- _Brief_
Exactly as written, transcribe the data that follows.
___ Records to use ___
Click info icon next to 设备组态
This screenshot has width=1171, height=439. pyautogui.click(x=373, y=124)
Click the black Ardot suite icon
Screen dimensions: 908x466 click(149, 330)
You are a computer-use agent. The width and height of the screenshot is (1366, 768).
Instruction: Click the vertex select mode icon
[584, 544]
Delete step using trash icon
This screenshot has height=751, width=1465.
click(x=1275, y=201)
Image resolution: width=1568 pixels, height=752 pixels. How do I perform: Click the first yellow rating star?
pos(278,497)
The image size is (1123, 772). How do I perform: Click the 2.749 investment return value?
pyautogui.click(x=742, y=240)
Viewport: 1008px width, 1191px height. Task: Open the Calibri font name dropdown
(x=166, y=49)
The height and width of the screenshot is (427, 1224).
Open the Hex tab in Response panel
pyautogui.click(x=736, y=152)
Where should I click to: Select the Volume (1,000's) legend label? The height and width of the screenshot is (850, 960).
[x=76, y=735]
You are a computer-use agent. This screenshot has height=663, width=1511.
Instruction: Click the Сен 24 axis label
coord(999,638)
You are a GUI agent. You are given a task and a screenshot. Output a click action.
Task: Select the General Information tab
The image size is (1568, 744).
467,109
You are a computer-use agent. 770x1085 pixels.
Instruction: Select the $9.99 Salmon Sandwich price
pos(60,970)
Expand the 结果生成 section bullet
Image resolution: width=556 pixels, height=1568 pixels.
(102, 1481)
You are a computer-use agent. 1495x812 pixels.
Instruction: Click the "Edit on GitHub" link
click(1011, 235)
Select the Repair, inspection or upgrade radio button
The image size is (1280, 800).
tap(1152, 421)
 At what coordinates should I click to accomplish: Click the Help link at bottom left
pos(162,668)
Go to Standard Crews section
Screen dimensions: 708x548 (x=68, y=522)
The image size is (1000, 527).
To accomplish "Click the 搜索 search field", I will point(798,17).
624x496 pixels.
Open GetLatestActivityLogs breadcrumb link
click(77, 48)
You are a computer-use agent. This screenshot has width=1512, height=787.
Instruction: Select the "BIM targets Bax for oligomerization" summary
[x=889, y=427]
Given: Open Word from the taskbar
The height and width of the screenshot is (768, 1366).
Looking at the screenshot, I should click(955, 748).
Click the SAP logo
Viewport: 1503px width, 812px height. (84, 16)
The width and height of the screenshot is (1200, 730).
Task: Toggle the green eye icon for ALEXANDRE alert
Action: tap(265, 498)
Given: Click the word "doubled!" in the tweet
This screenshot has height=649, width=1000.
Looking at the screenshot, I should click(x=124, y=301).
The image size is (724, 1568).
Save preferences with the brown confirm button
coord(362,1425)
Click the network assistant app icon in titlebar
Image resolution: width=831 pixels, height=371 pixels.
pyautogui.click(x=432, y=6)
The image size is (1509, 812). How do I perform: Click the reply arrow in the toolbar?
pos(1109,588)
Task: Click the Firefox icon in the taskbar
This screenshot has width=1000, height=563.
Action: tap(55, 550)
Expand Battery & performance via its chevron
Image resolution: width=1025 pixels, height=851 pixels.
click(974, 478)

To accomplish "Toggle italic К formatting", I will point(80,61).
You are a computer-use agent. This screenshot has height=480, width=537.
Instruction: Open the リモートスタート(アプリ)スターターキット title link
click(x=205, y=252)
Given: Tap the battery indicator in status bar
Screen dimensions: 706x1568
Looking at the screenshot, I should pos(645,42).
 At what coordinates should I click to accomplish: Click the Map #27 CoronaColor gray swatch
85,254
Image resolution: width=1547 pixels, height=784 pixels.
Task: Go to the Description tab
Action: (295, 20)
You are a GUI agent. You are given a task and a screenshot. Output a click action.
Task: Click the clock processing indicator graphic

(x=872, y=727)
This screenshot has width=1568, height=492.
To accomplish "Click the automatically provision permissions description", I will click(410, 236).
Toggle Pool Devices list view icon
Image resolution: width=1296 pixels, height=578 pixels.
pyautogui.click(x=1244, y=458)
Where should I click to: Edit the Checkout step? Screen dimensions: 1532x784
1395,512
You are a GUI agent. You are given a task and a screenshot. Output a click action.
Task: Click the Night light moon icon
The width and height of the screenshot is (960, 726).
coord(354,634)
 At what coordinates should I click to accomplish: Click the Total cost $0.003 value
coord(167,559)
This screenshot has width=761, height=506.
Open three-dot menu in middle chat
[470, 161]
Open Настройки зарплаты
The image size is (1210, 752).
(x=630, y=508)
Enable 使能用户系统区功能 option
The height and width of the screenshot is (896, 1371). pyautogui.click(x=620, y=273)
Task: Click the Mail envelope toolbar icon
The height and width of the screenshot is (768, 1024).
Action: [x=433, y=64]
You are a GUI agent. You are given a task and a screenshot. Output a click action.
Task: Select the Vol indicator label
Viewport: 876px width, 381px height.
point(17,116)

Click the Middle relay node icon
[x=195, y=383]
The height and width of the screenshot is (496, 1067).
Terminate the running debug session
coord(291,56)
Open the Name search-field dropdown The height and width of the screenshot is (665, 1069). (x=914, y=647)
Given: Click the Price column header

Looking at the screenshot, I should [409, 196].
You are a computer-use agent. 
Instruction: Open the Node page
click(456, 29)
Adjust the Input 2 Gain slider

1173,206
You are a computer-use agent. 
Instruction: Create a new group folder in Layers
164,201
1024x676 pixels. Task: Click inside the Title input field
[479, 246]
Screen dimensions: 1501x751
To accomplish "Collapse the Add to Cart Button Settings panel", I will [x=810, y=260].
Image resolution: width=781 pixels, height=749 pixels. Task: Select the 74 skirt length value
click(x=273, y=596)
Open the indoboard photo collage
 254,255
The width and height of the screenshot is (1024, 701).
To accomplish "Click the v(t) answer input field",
___
- _Task solution_
Click info icon next to 设备组态
This screenshot has width=1171, height=439. pyautogui.click(x=373, y=124)
Click the black Ardot suite icon
Screen dimensions: 908x466 click(149, 330)
You are a computer-use agent. The width and height of the screenshot is (1366, 768).
Instruction: Click the vertex select mode icon
[584, 544]
Delete step using trash icon
This screenshot has height=751, width=1465.
click(x=1275, y=201)
Image resolution: width=1568 pixels, height=752 pixels. How do I perform: Click the first yellow rating star?
pos(278,497)
The image size is (1123, 772). How do I perform: Click the 2.749 investment return value?
pyautogui.click(x=742, y=240)
Viewport: 1008px width, 1191px height. Task: Open the Calibri font name dropdown
(x=166, y=49)
The height and width of the screenshot is (427, 1224).
Open the Hex tab in Response panel
pyautogui.click(x=736, y=152)
Where should I click to: Select the Volume (1,000's) legend label? The height and width of the screenshot is (850, 960).
[x=76, y=735]
You are a computer-use agent. This screenshot has height=663, width=1511.
Instruction: Click the Сен 24 axis label
coord(999,638)
You are a GUI agent. You are given a task and a screenshot. Output a click action.
Task: Select the General Information tab
The image size is (1568, 744).
467,109
You are a computer-use agent. 770x1085 pixels.
Instruction: Select the $9.99 Salmon Sandwich price
pos(60,970)
Expand the 结果生成 section bullet
Image resolution: width=556 pixels, height=1568 pixels.
(102, 1481)
You are a computer-use agent. 1495x812 pixels.
Instruction: Click the "Edit on GitHub" link
click(1011, 235)
Select the Repair, inspection or upgrade radio button
The image size is (1280, 800).
tap(1152, 421)
 At what coordinates should I click to accomplish: Click the Help link at bottom left
pos(162,668)
Go to Standard Crews section
Screen dimensions: 708x548 (x=68, y=522)
The image size is (1000, 527).
To accomplish "Click the 搜索 search field", I will point(798,17).
624x496 pixels.
Open GetLatestActivityLogs breadcrumb link
click(77, 48)
You are a computer-use agent. This screenshot has width=1512, height=787.
Instruction: Select the "BIM targets Bax for oligomerization" summary
[x=889, y=427]
Given: Open Word from the taskbar
The height and width of the screenshot is (768, 1366).
Looking at the screenshot, I should click(955, 748).
Click the SAP logo
Viewport: 1503px width, 812px height. (84, 16)
The width and height of the screenshot is (1200, 730).
Task: Toggle the green eye icon for ALEXANDRE alert
Action: tap(265, 498)
Given: Click the word "doubled!" in the tweet
This screenshot has height=649, width=1000.
Looking at the screenshot, I should click(x=124, y=301).
The image size is (724, 1568).
Save preferences with the brown confirm button
coord(362,1425)
Click the network assistant app icon in titlebar
Image resolution: width=831 pixels, height=371 pixels.
pyautogui.click(x=432, y=6)
The image size is (1509, 812). How do I perform: Click the reply arrow in the toolbar?
pos(1109,588)
Task: Click the Firefox icon in the taskbar
This screenshot has width=1000, height=563.
Action: tap(55, 550)
Expand Battery & performance via its chevron
Image resolution: width=1025 pixels, height=851 pixels.
click(974, 478)

To accomplish "Toggle italic К formatting", I will point(80,61).
You are a computer-use agent. This screenshot has height=480, width=537.
Instruction: Open the リモートスタート(アプリ)スターターキット title link
click(x=205, y=252)
Given: Tap the battery indicator in status bar
Screen dimensions: 706x1568
Looking at the screenshot, I should pos(645,42).
 At what coordinates should I click to accomplish: Click the Map #27 CoronaColor gray swatch
85,254
Image resolution: width=1547 pixels, height=784 pixels.
Task: Go to the Description tab
Action: (295, 20)
You are a GUI agent. You are given a task and a screenshot. Output a click action.
Task: Click the clock processing indicator graphic

(x=872, y=727)
This screenshot has width=1568, height=492.
To accomplish "Click the automatically provision permissions description", I will click(410, 236).
Toggle Pool Devices list view icon
Image resolution: width=1296 pixels, height=578 pixels.
pyautogui.click(x=1244, y=458)
Where should I click to: Edit the Checkout step? Screen dimensions: 1532x784
1395,512
You are a GUI agent. You are given a task and a screenshot. Output a click action.
Task: Click the Night light moon icon
The width and height of the screenshot is (960, 726).
coord(354,634)
 At what coordinates should I click to accomplish: Click the Total cost $0.003 value
coord(167,559)
This screenshot has width=761, height=506.
Open three-dot menu in middle chat
[470, 161]
Open Настройки зарплаты
The image size is (1210, 752).
(x=630, y=508)
Enable 使能用户系统区功能 option
The height and width of the screenshot is (896, 1371). pyautogui.click(x=620, y=273)
Task: Click the Mail envelope toolbar icon
The height and width of the screenshot is (768, 1024).
Action: [x=433, y=64]
You are a GUI agent. You are given a task and a screenshot. Output a click action.
Task: Select the Vol indicator label
Viewport: 876px width, 381px height.
point(17,116)

Click the Middle relay node icon
[x=195, y=383]
The height and width of the screenshot is (496, 1067).
Terminate the running debug session
coord(291,56)
Open the Name search-field dropdown The height and width of the screenshot is (665, 1069). (x=914, y=647)
Given: Click the Price column header

Looking at the screenshot, I should [409, 196].
You are a computer-use agent. 
Instruction: Open the Node page
click(456, 29)
Adjust the Input 2 Gain slider

1173,206
You are a computer-use agent. 
Instruction: Create a new group folder in Layers
164,201
1024x676 pixels. Task: Click inside the Title input field
[479, 246]
Screen dimensions: 1501x751
To accomplish "Collapse the Add to Cart Button Settings panel", I will [x=810, y=260].
Image resolution: width=781 pixels, height=749 pixels. Task: Select the 74 skirt length value
click(x=273, y=596)
Open the indoboard photo collage
 254,255
The width and height of the screenshot is (1024, 701).
To accomplish "Click the v(t) answer input field",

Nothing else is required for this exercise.